Find a desired resolution postfixed with (HiDPI) and select it.
Your display is now running in HiDPI mode, simulating a retina display.
Source: High Resolution Guidelines for OS X
I found the following instructions. It seems to work, and it is much easier than the Quartz Debug approach.
"Enable HiDPI mode in Mountain Lion w/o Quartz Debug"
https://gist.github.com/3191869
In brief, run the following commands, log out, log on, and the HiDPI resolutions are available in the display preferences:
sudo defaults write /Library/Preferences/com.apple.windowserver DisplayResolutionEnabled -bool YES
sudo defaults delete /Library/Preferences/com.apple.windowserver DisplayResolutionDisabled
(In my case the first command was enough; the second command just prints an error message.)
Edit: (5/31/2016)
For users trying to do this on El Capitan, please read the FAQ on SwitchRes's website. Also, if something's still not working after you did all the steps in the FAQ, consider uninstalling and reinstalling SwitchResX. That solved the issue I was having on one of my laptops.
Original:
After reading through several forums, websites, blogs.
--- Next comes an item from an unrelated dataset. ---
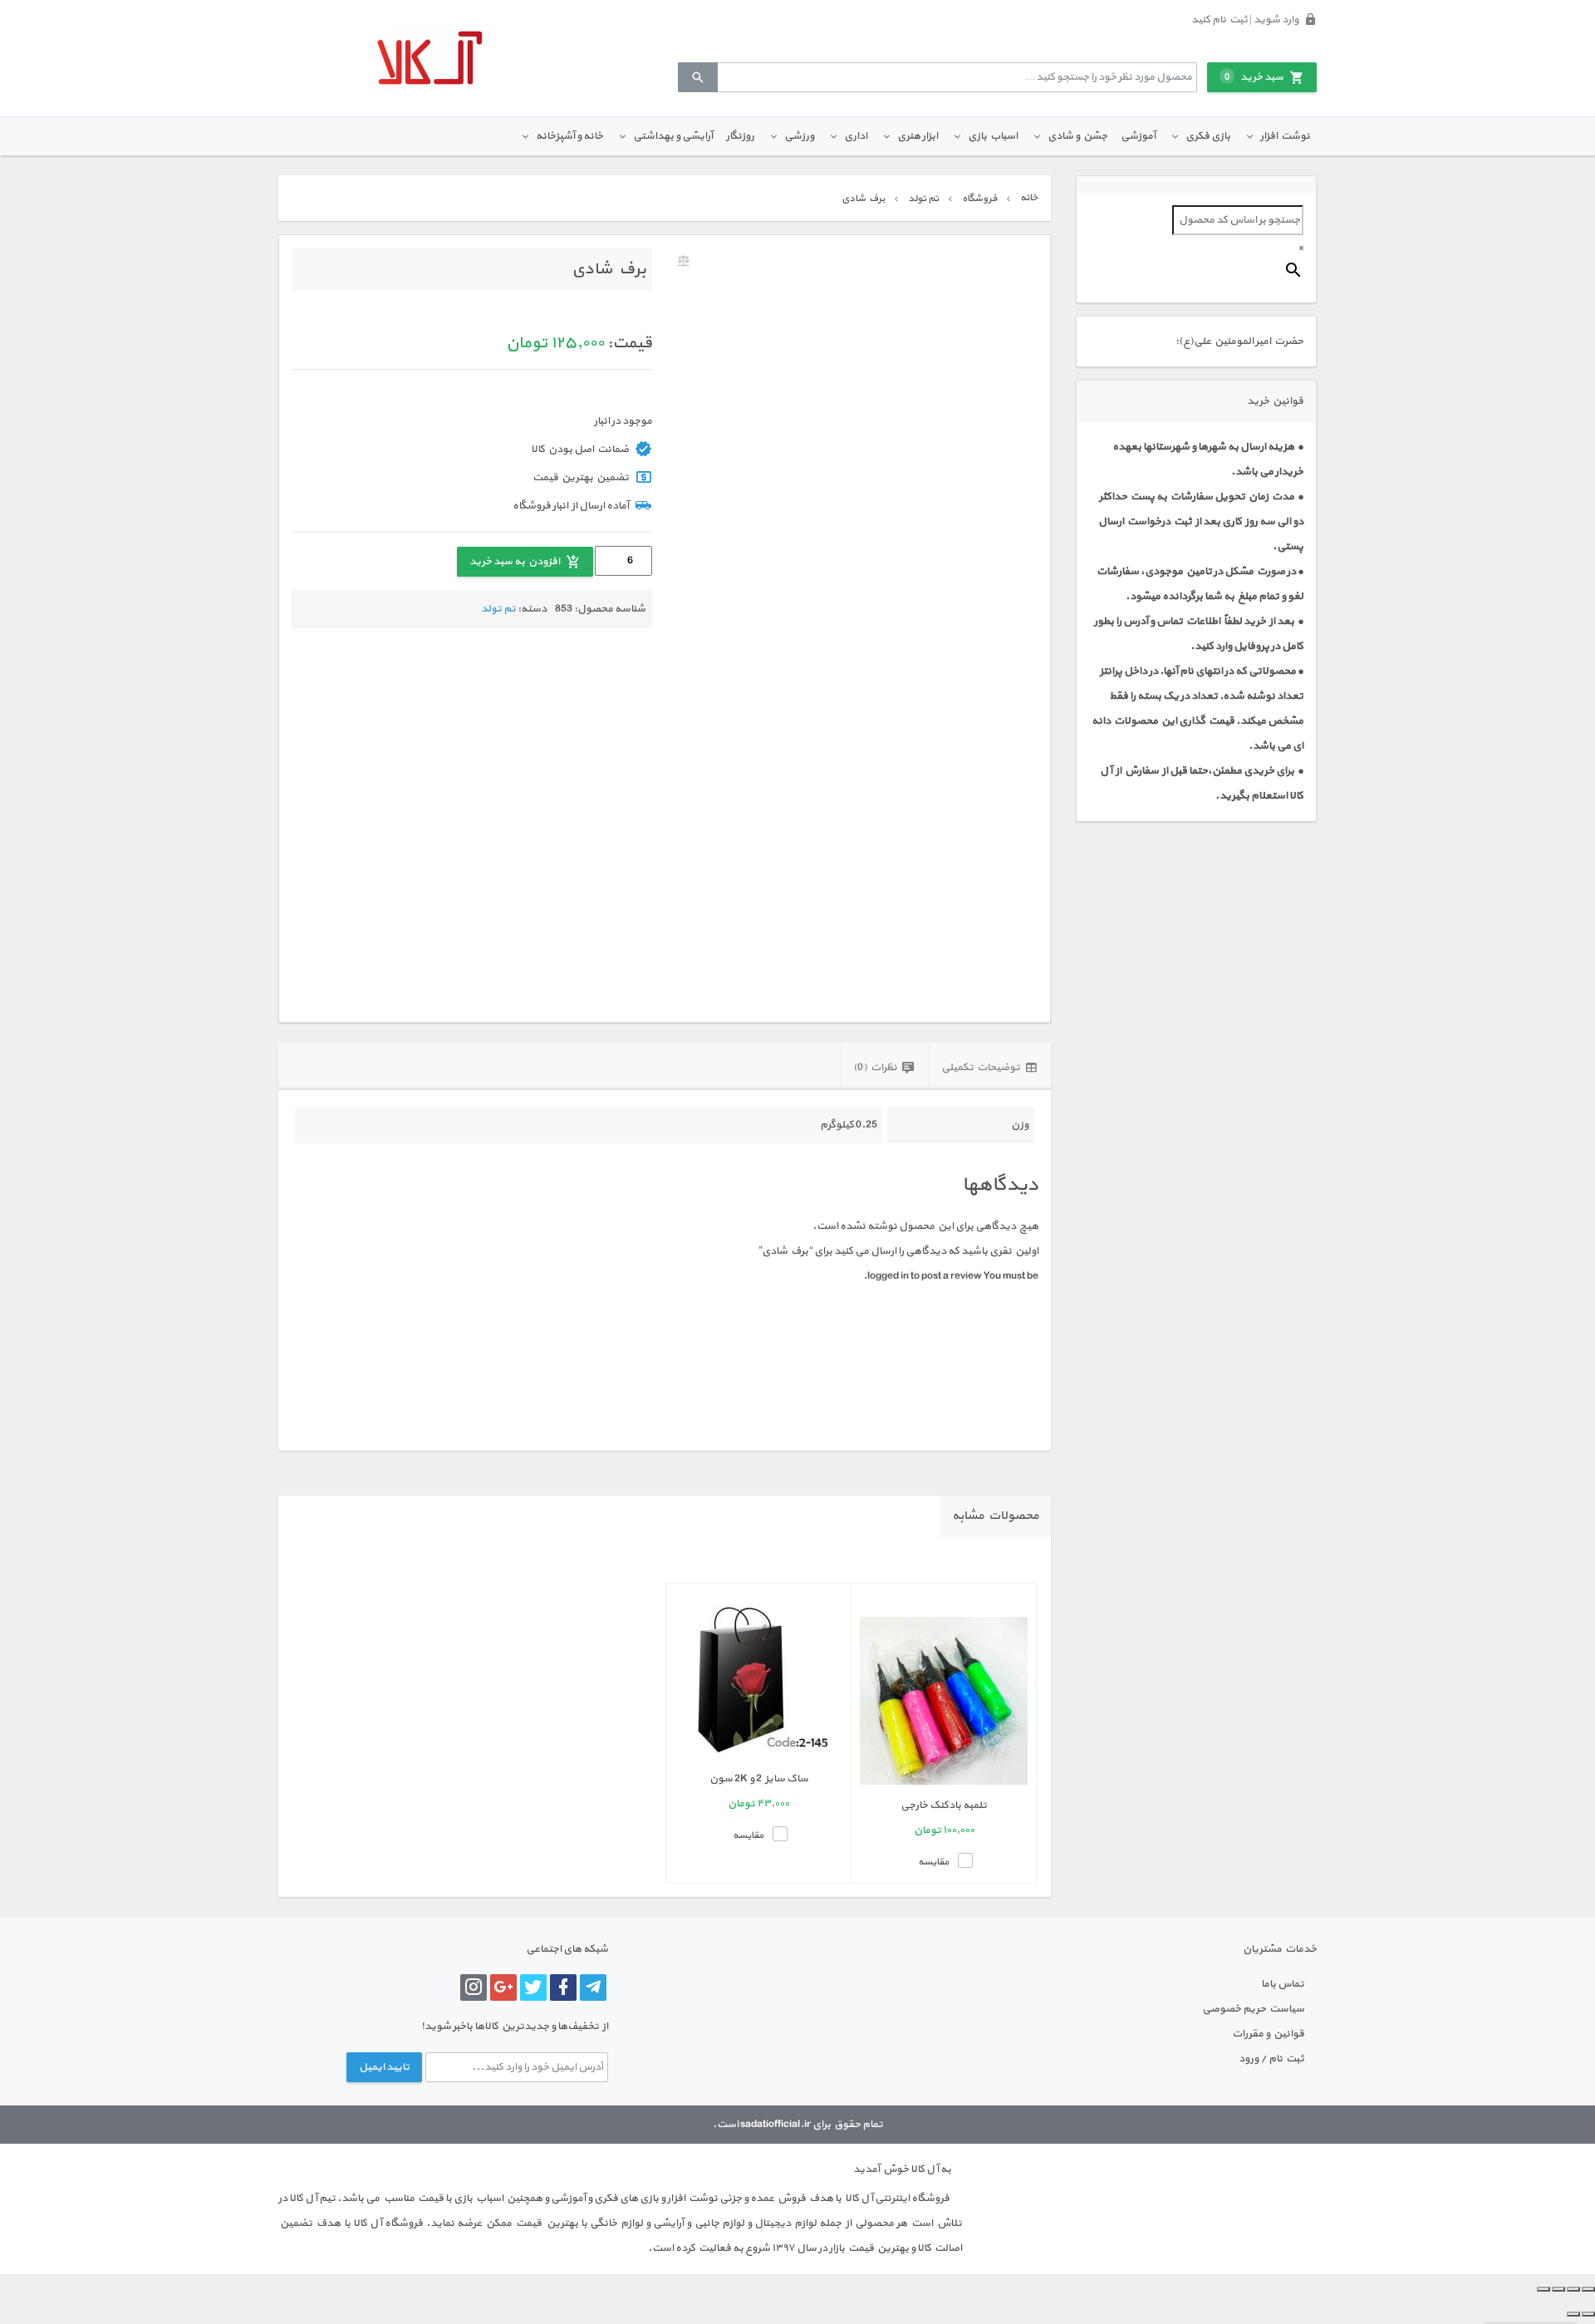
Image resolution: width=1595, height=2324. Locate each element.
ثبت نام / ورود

I am here to present a solution for users with 15" MacBook Pro with Retina display connected to a Thunderbolt Display.
First of all,
Terminal command of modifying plist
Quartz Debug
Holding option and select "Scaled" in System Preferences
ResolutionTab (Mac App Store)
These methods DO NOT work for MBPr with Thunderbolt Display, for whatever reasons.
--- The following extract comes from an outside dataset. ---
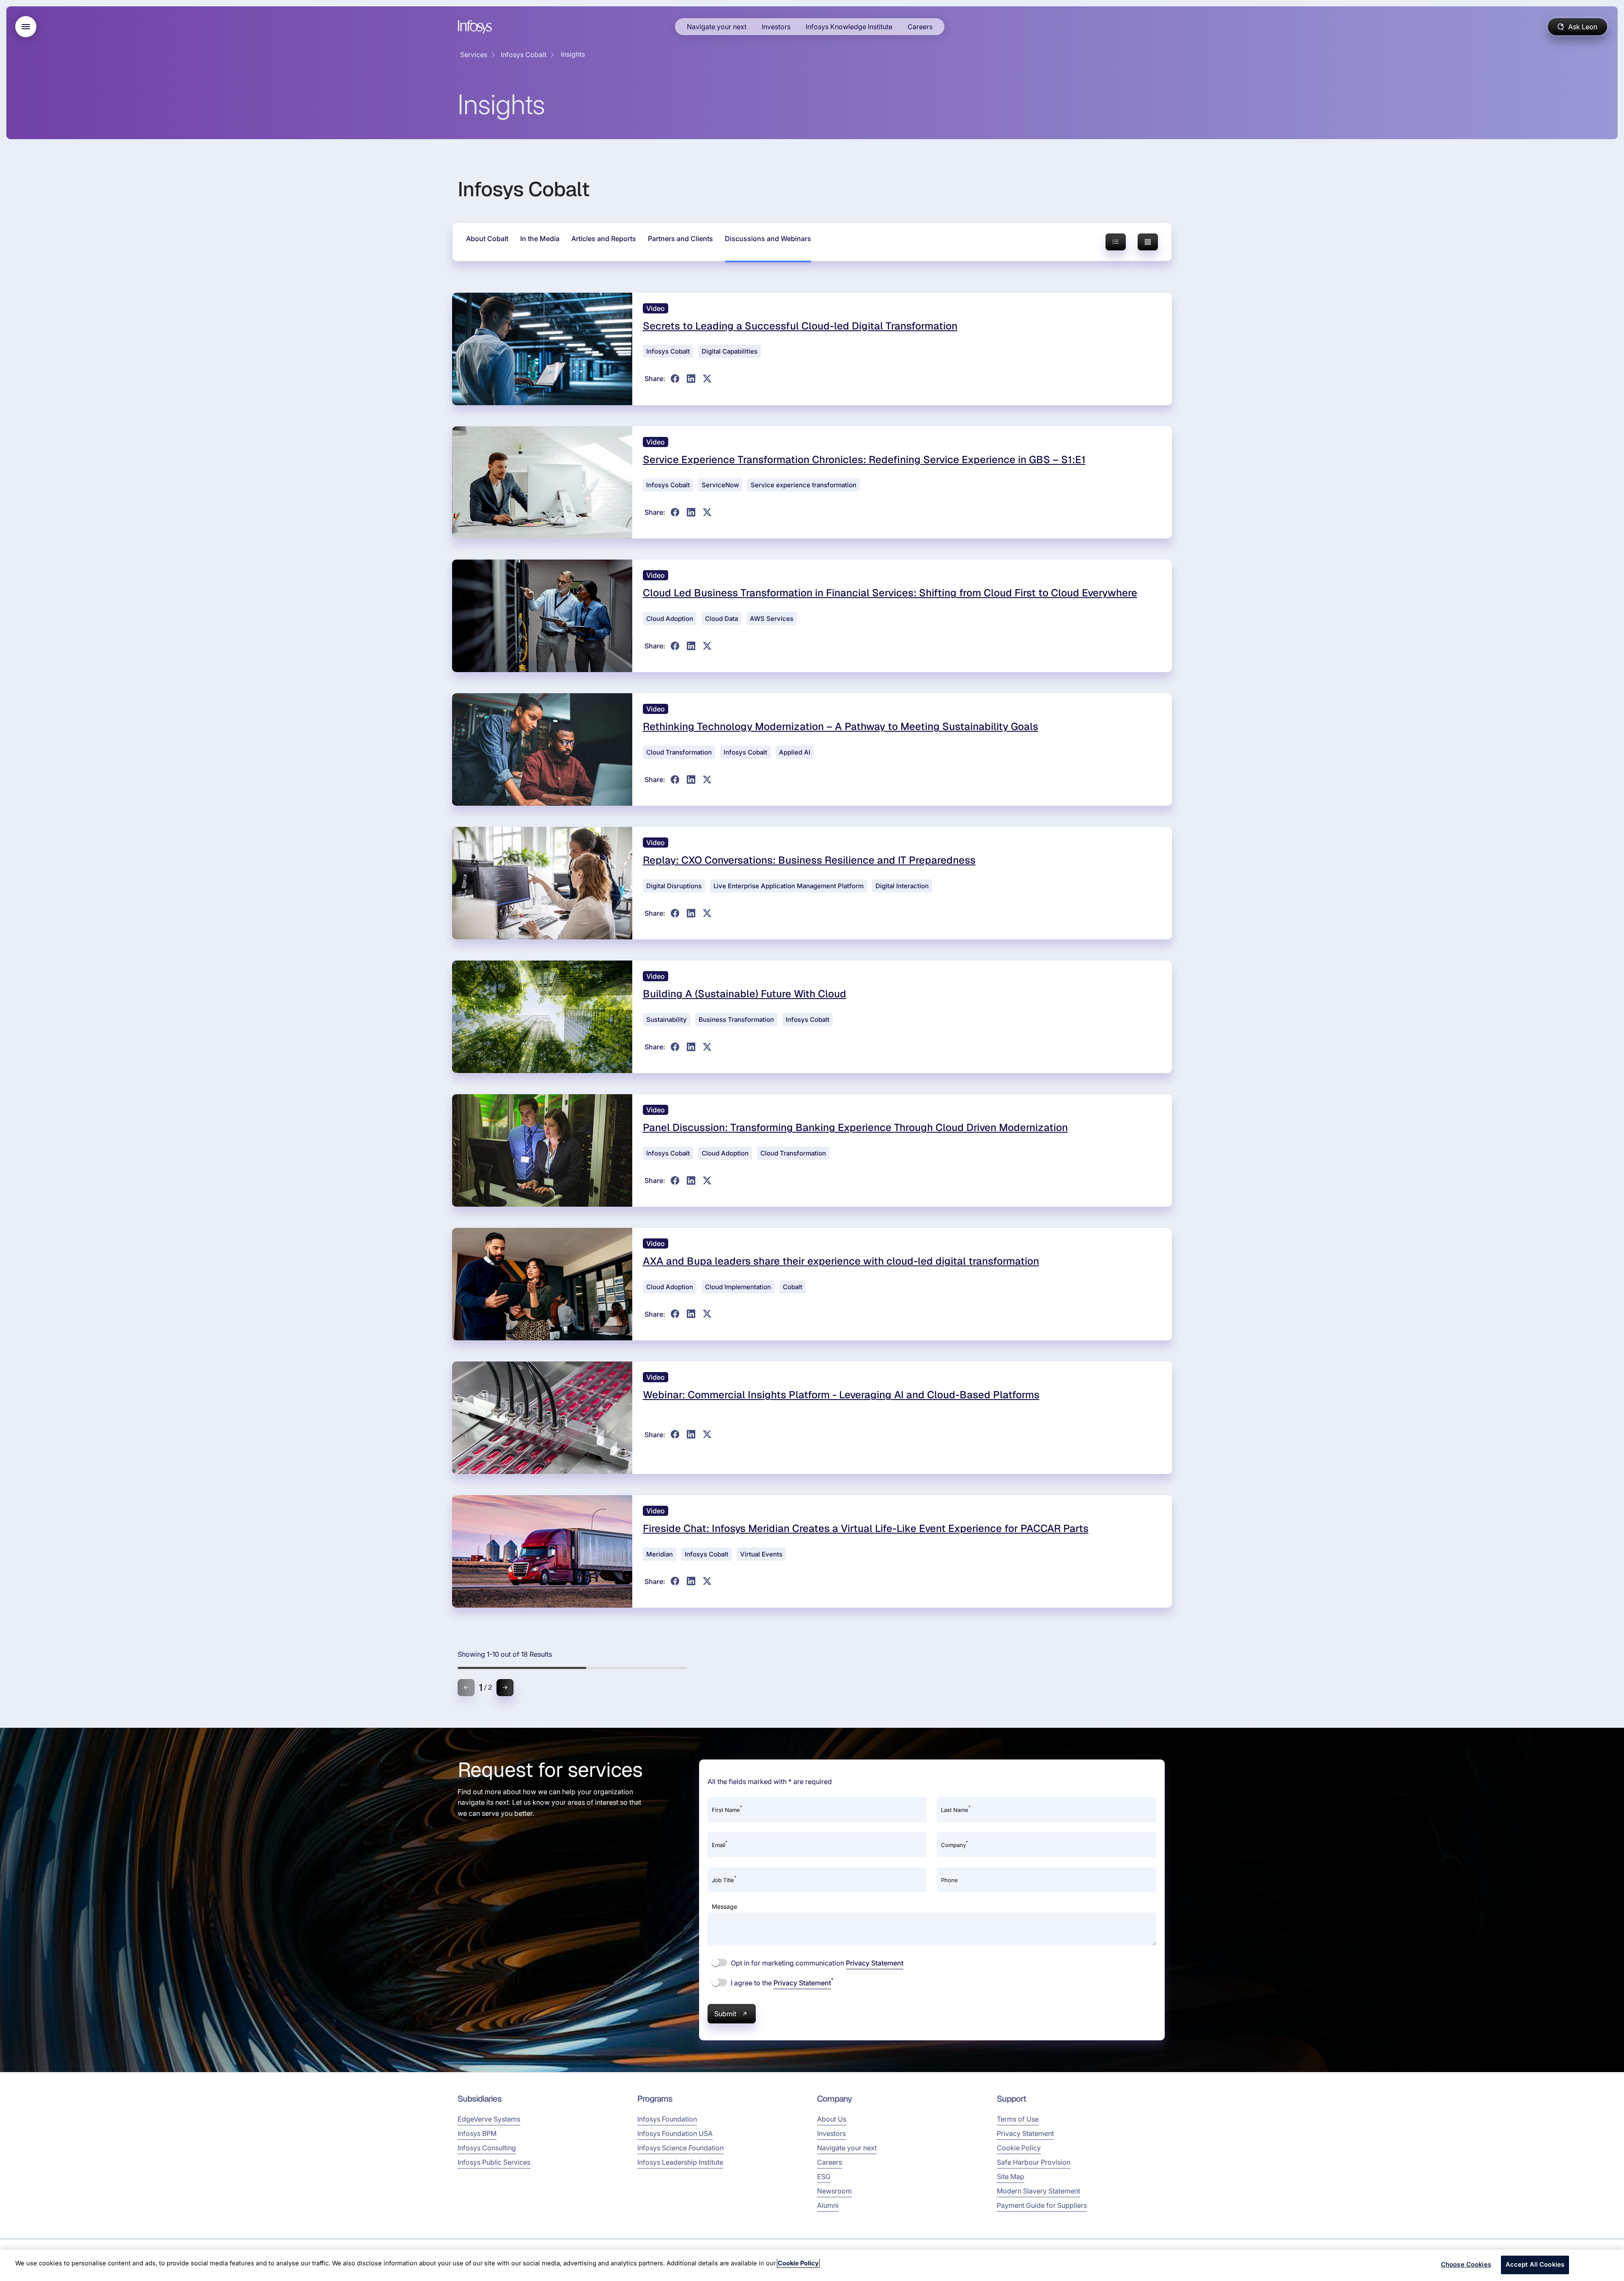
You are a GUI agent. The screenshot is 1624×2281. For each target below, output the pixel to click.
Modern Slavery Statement (1038, 2191)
You will not see the HiDPI options to be selected.
The only tool I found that actually gives us the options is SwitchResX.
However another problem exists here.
Most users with this setup, I believe, are trying to use 1280x720 HiDPI because it's half the native resolution of the TBD.
According SwitchResX's FAQ, in some cases it is not possible to set to this resolution because of a bug within OS X itself.
Here's a screenshot for your reference:
After contacting the developer, he presented a workaround - adding one more pixel - which worked for me.
Install SwitchResX and open it from System Preferences.
Go to Thunderbolt Display tab, and add a Custom Resolutions with Scaled Resolution at 2562 x 1440
Here's a screenshot
Save using command + s. (or simply close the window and use the prompt up)
Restart the laptop.
Go to SwitchResX and select the new custom resolution in the Current Resolution tab. (Sometimes it doesn't show up right away, play around with it and it should.)
Here you go.
I hope this answer gets to users with this setup because it is really frustrating to use 16:10 resolution on a 16:9 display.
For those unable to enable HIDPI on rMBP or new MBA, I experienced the same on my rMBP 15" with Air Display. I solved the problem by installing SwitchResX. With the boolean setting enabled as shown in the referenced gist, the HIDPI setting shows up.
Dragging seems a little laggy in Air Display, but otherwise works great.
Try this
sudo defaults write /Library/Preferences/com.apple.windowserver DisplayResolutionEnabled -bool YES
[from here]
If your monitor supports it, it may also be worth setting the DisplayPort version to 1.1 instead of 1.2.
I have a late 2010 Mac Air with a Samsung S27D850 display and had all sorts of intermittent resolution switching issues until I made that change.
As for me its pretty good app that give you opportunity for changing resolution any that you want.
SwitchResX for Mac and MacBook.
This app resolved all my problems with resolution.